Wenn Gefühle zurückkehren – und bleiben dürfen

Veröffentlicht am 1. Februar 2026 um 20:10

Wenn Gefühle zurückkehren – und bleiben dürfen

von Michael Hahn

 


Letzte Woche war ich nach langer Zeit wieder auf einer Beerdigung.

Mit 88 Jahren und nach langer Krankheit zu sterben, mag man für den Menschen, der von uns geht, eine Erlösung sein. Für die Angehörigen bleiben dennoch Trauer und Schmerz – Gefühle, die uns plötzlich überwältigen und einnehmen.

Obwohl die Trauerfeier einige Wochen nach dem Tod stattfand und ich dachte, meine Traurigkeit, die mit der Nachricht des Todes bei mir da war, überwunden zu haben, war er plötzlich wieder da. Dieser Schmerz, die Traurigkeit – sicher auch ausgelöst durch die Szenerie in der Kirche, die Worte des Pfarrers und die Gemeinschaft mit den anderen Anwesenden.

Früher hätte ich versucht, meine Tränen zu unterdrücken, die Trauer und den Schmerz zu verdrängen. Heute denke ich anders – nehme meine Gefühle an und lasse sie zu. Ganz bewusst.

Diese Erfahrung hat mich nachdenklich gemacht. Nicht nur persönlich, sondern auch in meiner Rolle als Coach. Sie hat mir einmal mehr gezeigt, wie wenig linear Gefühle sind – und wie sehr wir uns täuschen können, wenn wir glauben, ein Gefühl müsse „irgendwann erledigt“ sein.

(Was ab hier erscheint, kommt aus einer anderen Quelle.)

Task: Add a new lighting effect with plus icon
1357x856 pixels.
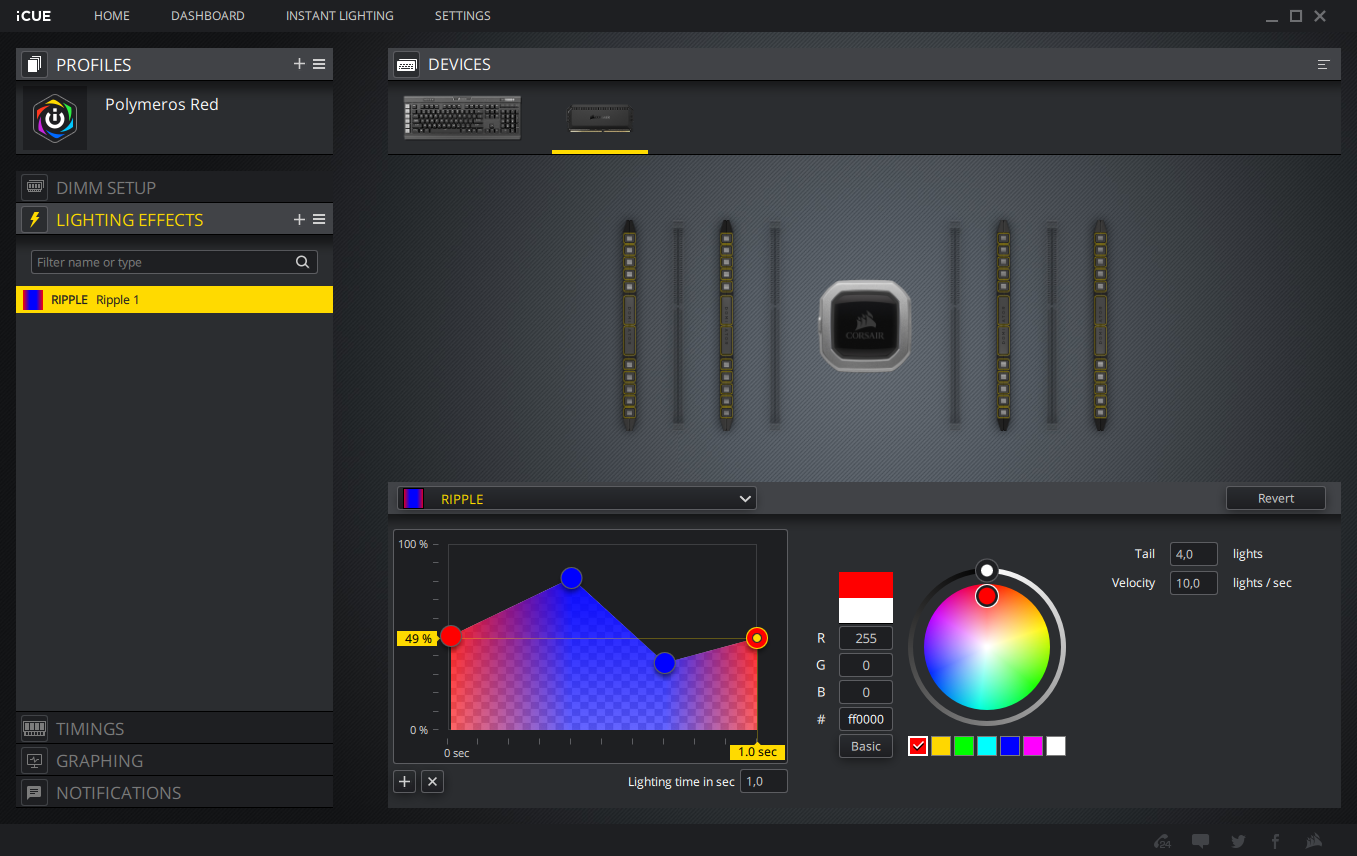Action: coord(299,219)
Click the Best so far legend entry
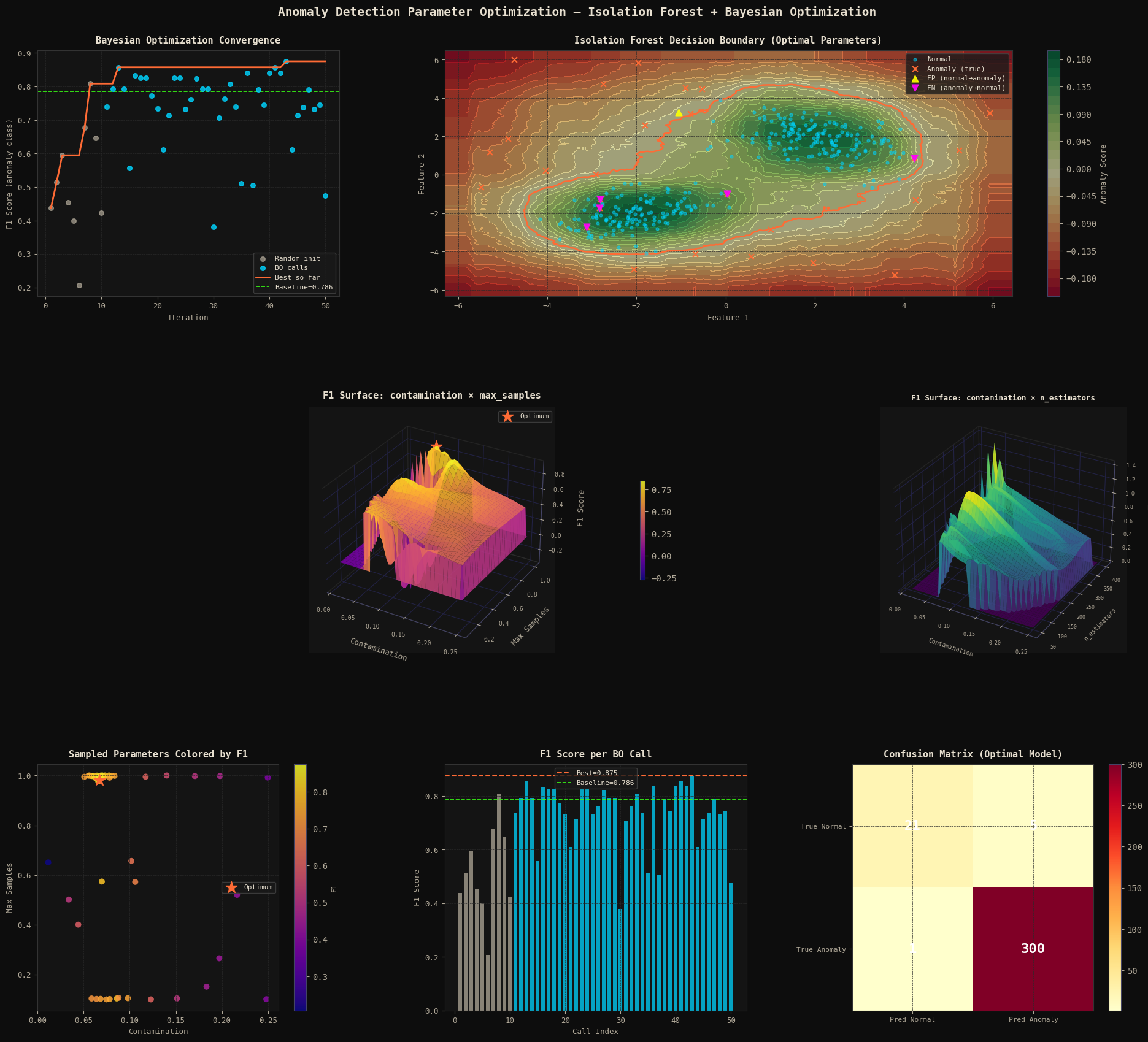This screenshot has width=1148, height=1042. coord(297,278)
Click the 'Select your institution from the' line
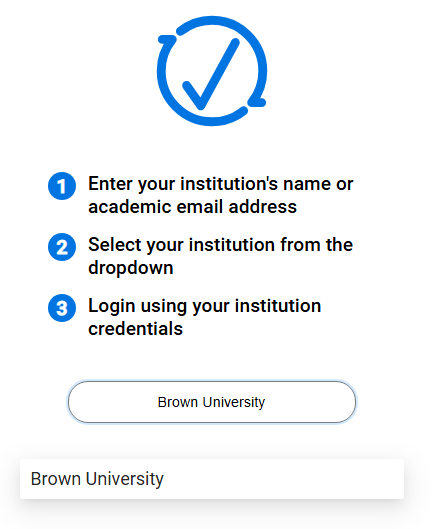The width and height of the screenshot is (433, 529). tap(220, 245)
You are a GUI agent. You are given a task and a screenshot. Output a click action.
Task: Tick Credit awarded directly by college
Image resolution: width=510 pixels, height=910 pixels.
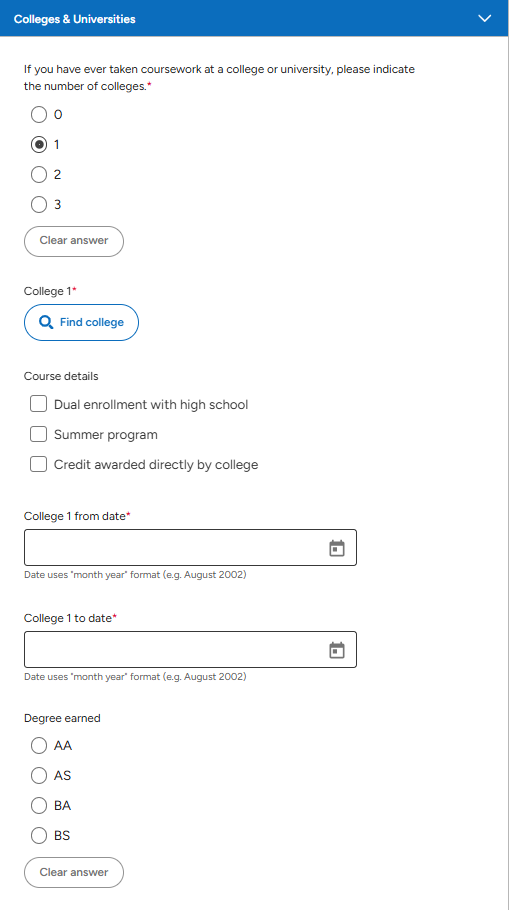[38, 464]
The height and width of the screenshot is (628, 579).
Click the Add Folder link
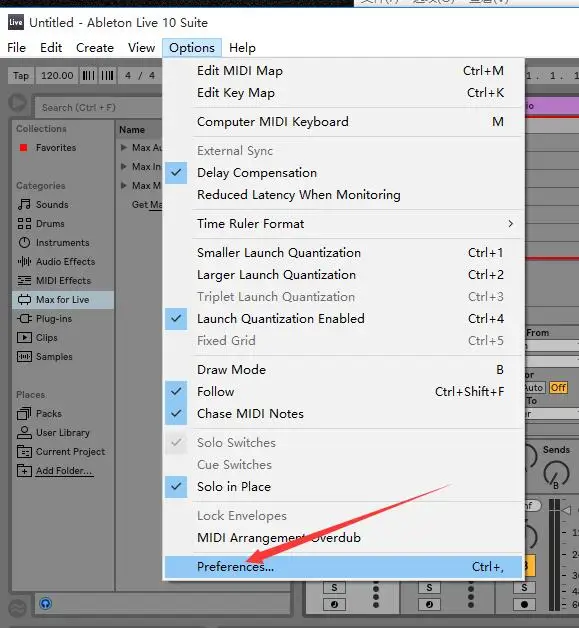64,471
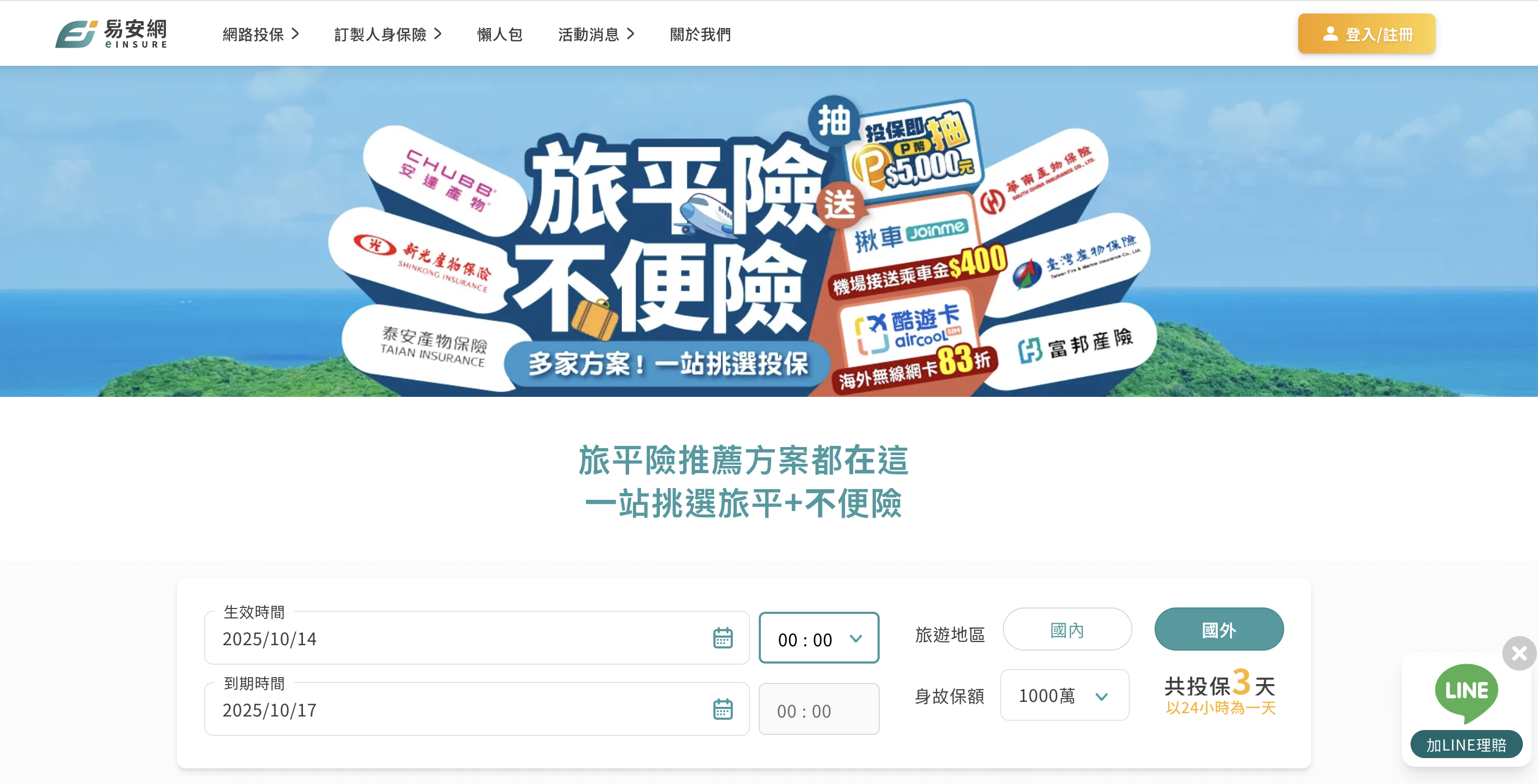Image resolution: width=1538 pixels, height=784 pixels.
Task: Open the 身故保額 1000萬 dropdown
Action: point(1064,695)
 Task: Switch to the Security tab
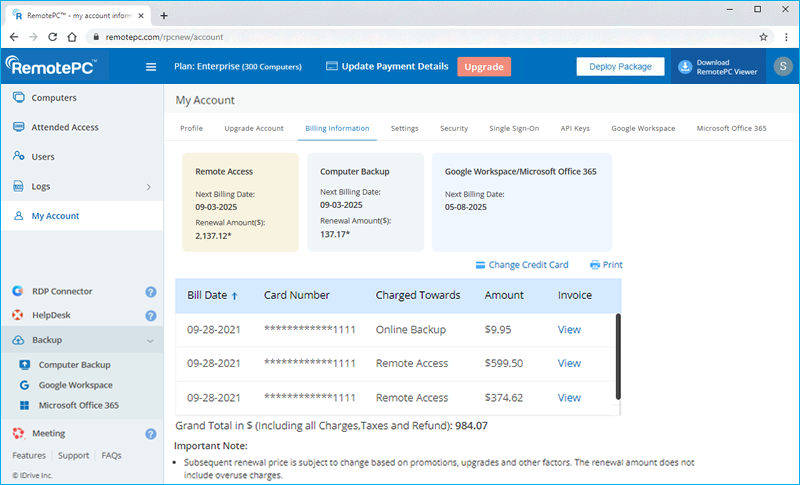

Trauer folgt keinem Zeitplan. Sie lässt sich nicht abhaken, nicht abschließen, nicht sauber verarbeiten. Sie kommt – manchmal leise und manchmal mit voller Wucht. Und oft genau dann, wenn wir glauben, sie sei längst vorbei. Was sich jedoch verändern kann, ist unser Umgang damit.



Körper, Seele und Geist – eine gemeinsame Erfahrung

 

In dem Moment in der Kirche war das deutlich spürbar. Nicht als Gedanke, sondern als ganzheitliche Erfahrung.

Im Körper: Ein Kloß im Hals. Enge in der Brust. Tränen, die sich ihren Weg suchen. Der Körper reagiert oft schneller als unser Verstand – ehrlich, direkt und ohne Umwege.

In der Seele: Trauer. Schmerz. Vielleicht auch Dankbarkeit. Verbundenheit. Die Seele erinnert uns daran, dass Beziehungen Spuren hinterlassen – und dass Verlust weh tut, weil etwas wertvoll war.

Im Geist: Gedanken wie: „Reiß dich zusammen.“ oder: „Das ist doch schon Wochen her.“ Der Geist versucht zu ordnen, einzuordnen und zu kontrollieren. Das ist manchmal hilfreich, manchmal aber auch überfordernd und schlicht nicht möglich. Ignorieren wir eine Ebene, meldet sie sich über eine andere zurück.



Basisemotionen wollen gefühlt werden


Trauer gehört zu unseren Basisemotionen – ebenso wie Angst, Wut, Freude oder Ekel. Sie sind weder gut noch schlecht. Sie sind Signale.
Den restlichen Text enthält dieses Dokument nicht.